§ WHAT YOU HAVE TO DO:
Change "banner" to "header" in the entries between the lines holding "Image resolution: width=601" and "click(222, 266)", inclusive, and give back only those lines with everything else unchanged.

§ ENTRIES SUPPLIED:
------
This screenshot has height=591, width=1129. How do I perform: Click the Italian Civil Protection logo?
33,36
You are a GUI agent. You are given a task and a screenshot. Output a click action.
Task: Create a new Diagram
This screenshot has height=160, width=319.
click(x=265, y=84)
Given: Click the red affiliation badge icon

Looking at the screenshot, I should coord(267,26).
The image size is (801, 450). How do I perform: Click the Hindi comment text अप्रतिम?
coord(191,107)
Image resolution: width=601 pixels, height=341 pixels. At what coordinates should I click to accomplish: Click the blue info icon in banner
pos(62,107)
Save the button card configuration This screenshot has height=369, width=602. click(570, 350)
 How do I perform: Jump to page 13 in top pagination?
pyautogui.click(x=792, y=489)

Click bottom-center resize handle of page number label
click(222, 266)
------
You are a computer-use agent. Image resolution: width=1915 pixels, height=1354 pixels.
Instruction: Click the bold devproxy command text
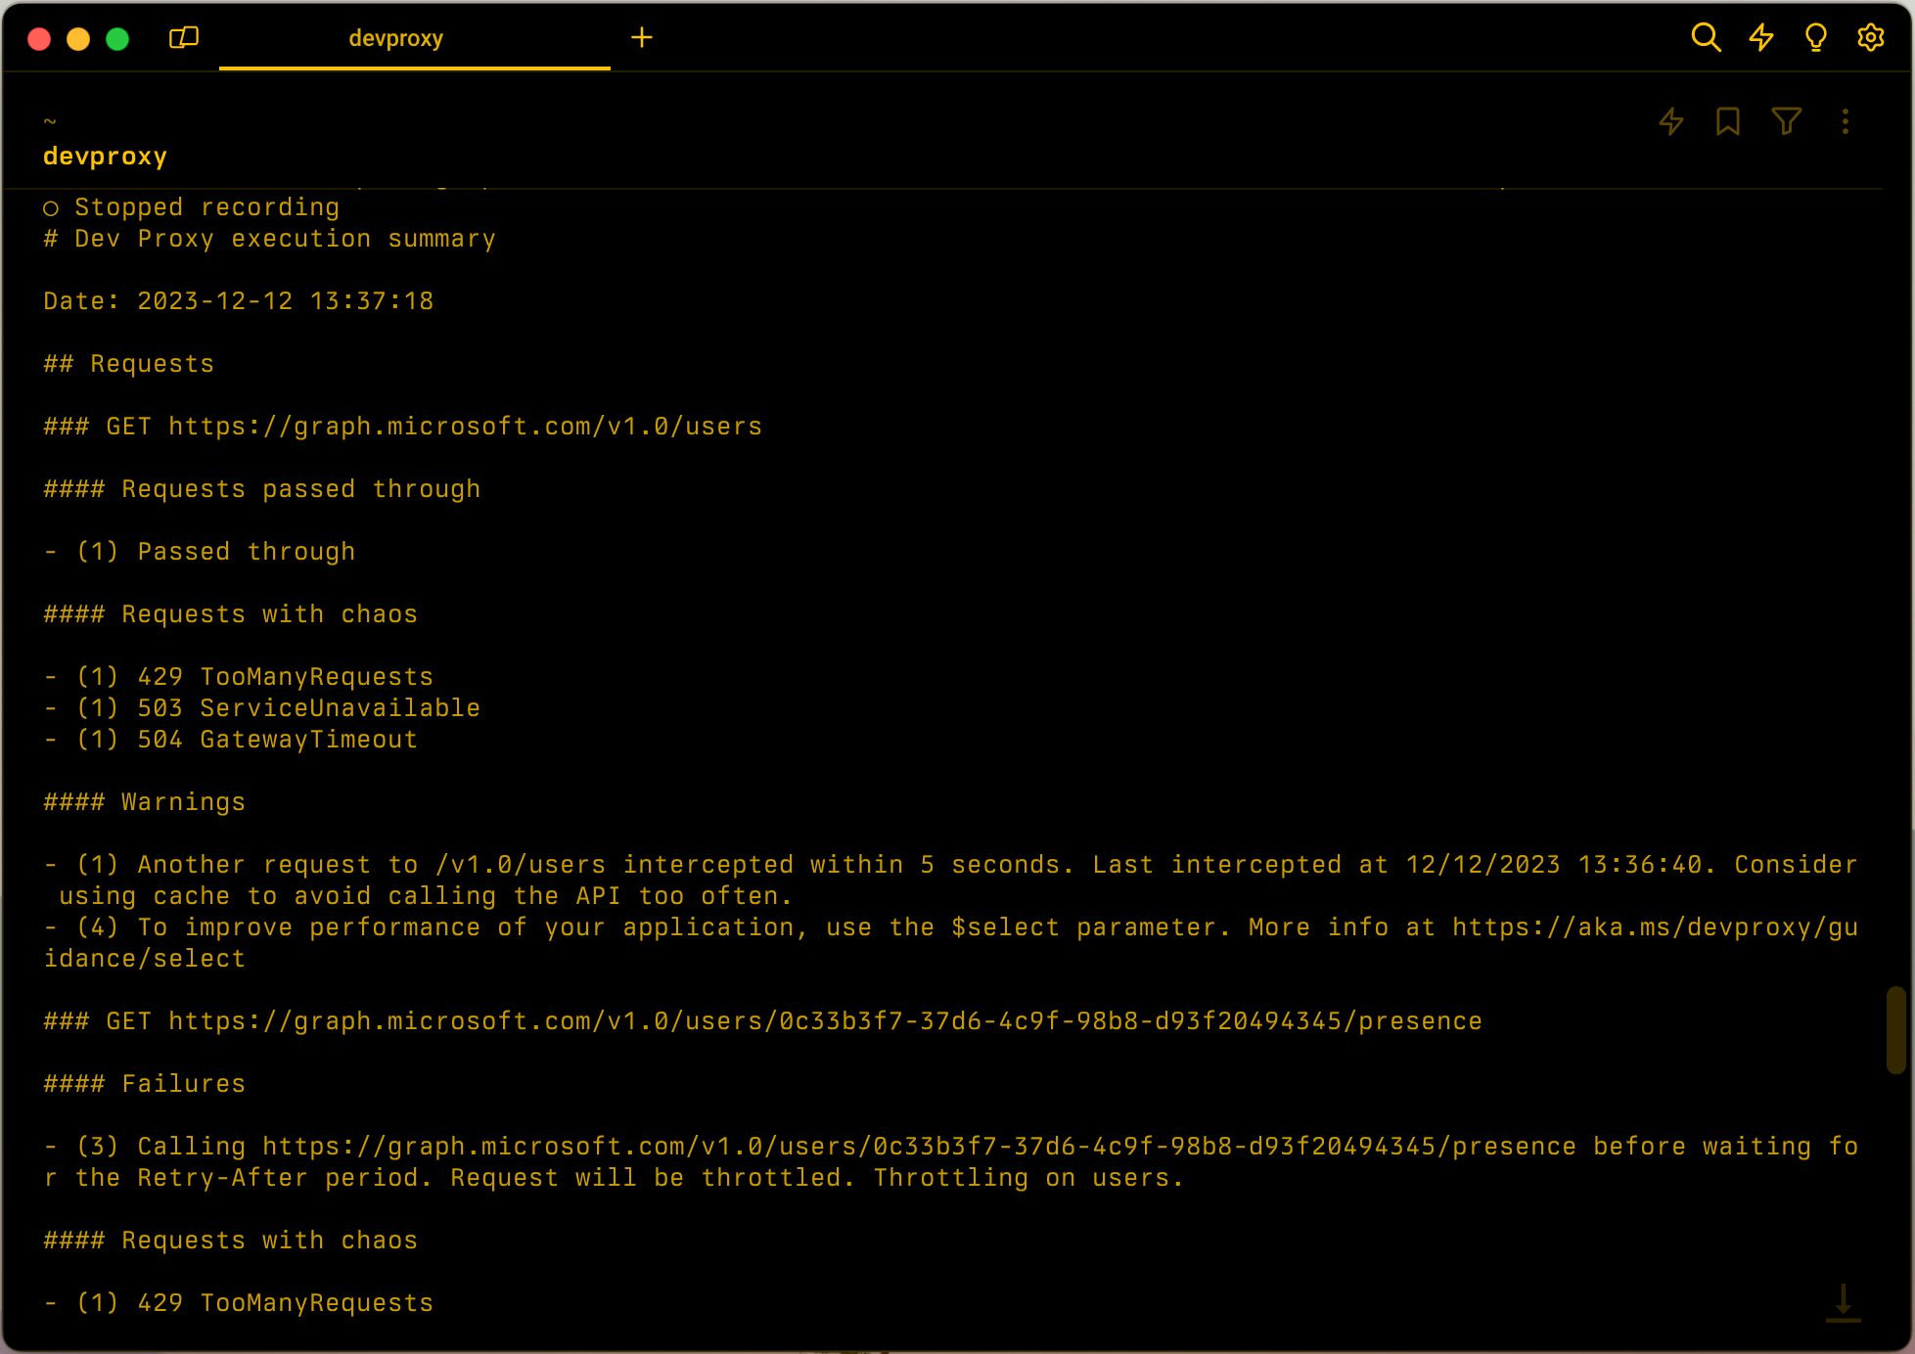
------
§ FULL OUTPUT:
Image resolution: width=601 pixels, height=341 pixels. At what coordinates should I click to accomplish: Click the blue info icon in header
pos(62,107)
Save the button card configuration This screenshot has height=369, width=602. click(570, 350)
 How do I perform: Jump to page 13 in top pagination?
pyautogui.click(x=792, y=489)

Click bottom-center resize handle of page number label
click(222, 266)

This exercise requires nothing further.